Algerian authorities have arrested 38 people in connection with deadly ethnic unrest between Berbers and Arabs in the south of the country, police and the gendarmerie said Friday.
Police also said a hunting rifle, dozens of knives and Molotov cocktails were seized during a probe into unrest in the southern province of Ghardaia that left 22 people dead on Tuesday.
Police said 27 people had been detained Thursday "for harming public order, citizen's security and property."
State television, citing the gendarmerie, said 11 more people were rounded up, bringing the total to 38.
Algerian media reported that masked gunmen went on a killing and arson spree in the town of Guerara Tuesday night and into the early hours of Wednesday.
Guerara is in the M'zab valley, a UNESCO world heritage site on the edge of the Sahara desert, where tensions between Mozabite Berbers and Arabs have flared on and off since December 2013.
But it was the first time firearms were used in confrontations between members of the two communities.
That and the hightest death toll in years has prompted President Abdelaziz Bouteflika to order the army to move into Ghardaia and restore order.
Prime Minister Abdelmalek Sellal toured the province Thursday, saying the government was determined to take "appropriate and firm action" and that the army had been given "all the necessary powers to re-establish order".

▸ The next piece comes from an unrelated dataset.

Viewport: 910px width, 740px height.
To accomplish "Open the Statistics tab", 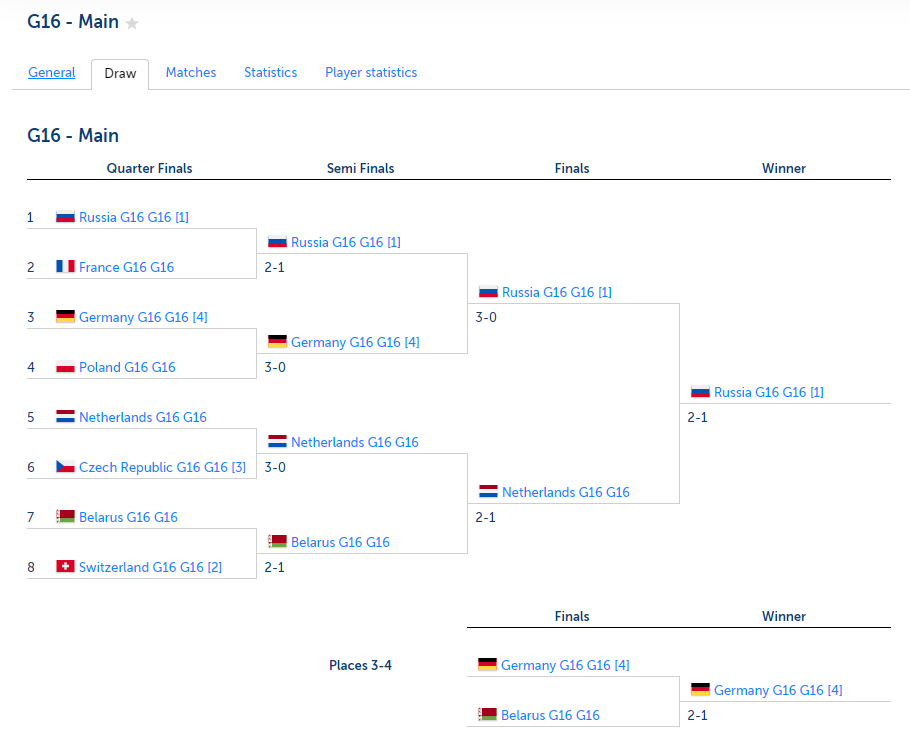I will (270, 73).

Families of the victims were still waiting Friday for authorities to hand over the remains of their loved ones for burial.
The bodies have been taken to state morgues where forensic experts are carrying out autopsies.
The Mozabite Berbers are followers of the Ibadi faith, an austere form of Islam that predates the split between Sunnis and Shiites.
The Chaamba Arabs, like the majority of Algerians, are Sunnis.